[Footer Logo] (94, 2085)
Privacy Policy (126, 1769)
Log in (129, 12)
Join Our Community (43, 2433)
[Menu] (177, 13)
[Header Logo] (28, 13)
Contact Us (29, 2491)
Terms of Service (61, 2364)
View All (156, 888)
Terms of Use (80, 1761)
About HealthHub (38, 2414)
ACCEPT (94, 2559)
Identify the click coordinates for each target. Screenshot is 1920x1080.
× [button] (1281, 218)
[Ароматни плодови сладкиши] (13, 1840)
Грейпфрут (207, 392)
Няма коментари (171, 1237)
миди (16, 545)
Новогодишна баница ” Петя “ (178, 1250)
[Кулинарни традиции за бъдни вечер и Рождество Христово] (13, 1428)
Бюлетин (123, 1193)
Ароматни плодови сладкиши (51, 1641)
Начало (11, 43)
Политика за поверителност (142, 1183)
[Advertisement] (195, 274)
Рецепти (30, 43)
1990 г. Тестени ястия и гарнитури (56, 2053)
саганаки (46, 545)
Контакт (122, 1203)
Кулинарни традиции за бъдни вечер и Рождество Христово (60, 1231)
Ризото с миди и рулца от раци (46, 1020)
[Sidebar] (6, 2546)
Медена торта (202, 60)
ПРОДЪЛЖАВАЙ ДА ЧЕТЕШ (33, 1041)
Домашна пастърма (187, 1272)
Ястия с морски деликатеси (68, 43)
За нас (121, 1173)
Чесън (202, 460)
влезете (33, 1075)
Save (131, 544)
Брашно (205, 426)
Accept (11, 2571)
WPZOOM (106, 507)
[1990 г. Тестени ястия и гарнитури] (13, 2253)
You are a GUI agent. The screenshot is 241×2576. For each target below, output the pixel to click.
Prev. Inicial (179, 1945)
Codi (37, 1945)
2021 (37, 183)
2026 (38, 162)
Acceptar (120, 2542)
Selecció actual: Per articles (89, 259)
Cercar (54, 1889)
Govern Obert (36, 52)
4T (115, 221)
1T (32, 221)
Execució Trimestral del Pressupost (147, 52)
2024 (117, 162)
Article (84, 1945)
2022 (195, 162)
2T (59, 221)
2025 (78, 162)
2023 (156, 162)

____________________

- **Exercise prompt**
Search the data above for the string "target" and report each line that holds it.

- **Solution for this task**
Identify the click coordinates for each target. Screenshot is 1920x1080.
You are a GUI agent. The screenshot is 241×2576. For each target below, output the pixel to click.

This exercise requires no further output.